Plugs in nuclear pores: Transcripts in early oocyte development identified with nanotechniques

Abstract

Throughout oogenesis, huge amounts of RNA are produced that are needed for early development. Early stages of oocyte development are characterized by high transcriptional activity whereas translation of maternal RNA dominates late stages. Nuclear pore complexes (NPCs), located in the nuclear envelope (NE), mediate bidirectional macromolecule exchange between the nuclear and cytosolic compartments including RNA export. Here, we report on structural correlates of this transport pathway at single NPC level. Using atomic force microscopy (AFM), we imaged the nucleoplasmic ("inner") surface of the NE of Xenopus laevis oocytes in different stages of development.

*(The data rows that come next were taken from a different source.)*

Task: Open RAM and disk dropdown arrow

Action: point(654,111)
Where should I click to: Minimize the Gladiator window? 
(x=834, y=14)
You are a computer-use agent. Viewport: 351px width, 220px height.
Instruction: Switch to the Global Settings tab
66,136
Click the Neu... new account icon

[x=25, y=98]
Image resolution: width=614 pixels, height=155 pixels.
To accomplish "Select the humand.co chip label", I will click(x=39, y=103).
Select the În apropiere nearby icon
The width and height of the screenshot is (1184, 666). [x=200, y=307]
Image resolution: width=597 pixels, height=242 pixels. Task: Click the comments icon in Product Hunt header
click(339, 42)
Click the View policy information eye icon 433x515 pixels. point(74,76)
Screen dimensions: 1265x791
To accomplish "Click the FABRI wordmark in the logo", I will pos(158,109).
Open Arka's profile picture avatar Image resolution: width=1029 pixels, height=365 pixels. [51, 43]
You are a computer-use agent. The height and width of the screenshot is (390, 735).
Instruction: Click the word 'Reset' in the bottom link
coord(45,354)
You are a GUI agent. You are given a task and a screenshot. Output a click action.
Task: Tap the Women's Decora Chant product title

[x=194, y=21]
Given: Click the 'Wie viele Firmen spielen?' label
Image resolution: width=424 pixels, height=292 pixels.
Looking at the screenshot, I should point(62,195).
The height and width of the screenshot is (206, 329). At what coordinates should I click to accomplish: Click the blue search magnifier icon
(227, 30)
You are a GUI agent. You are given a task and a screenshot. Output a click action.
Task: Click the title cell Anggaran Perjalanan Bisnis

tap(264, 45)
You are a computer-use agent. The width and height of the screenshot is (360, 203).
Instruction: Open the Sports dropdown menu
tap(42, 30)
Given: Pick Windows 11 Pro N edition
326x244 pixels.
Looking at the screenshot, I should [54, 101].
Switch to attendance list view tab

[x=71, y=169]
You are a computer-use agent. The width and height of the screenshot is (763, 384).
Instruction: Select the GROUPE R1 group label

We found that NPC frequency per nucleus increases with maturation. However, individual NPCs are more active in immature stages. In early stages, known for high transcriptional activity, we found nearly 10% of NPC central channels plugged with a 400-800 kDa mass. In contrast, the incidence of plugged NPCs was below 1% in late oocyte stages. On-site RNA digestion led to a change in plug shape from prominent to flat while plug mass decreased by almost 20%. Quantitative AFM analysis revealed that RNase exposure reduced total nucleoplasmic NPC mass by about 58 and 25% in early and late stage oocytes, respectively. We conclude: (i) NPCs of immature oocytes are more active in RNA transport, (ii) Plugs identified at the nucleoplasmic entrance of NPC central channels represent ribonucleoproteins exiting the nucleus, (iii) RNA is a structural component of the NPC nanomachine.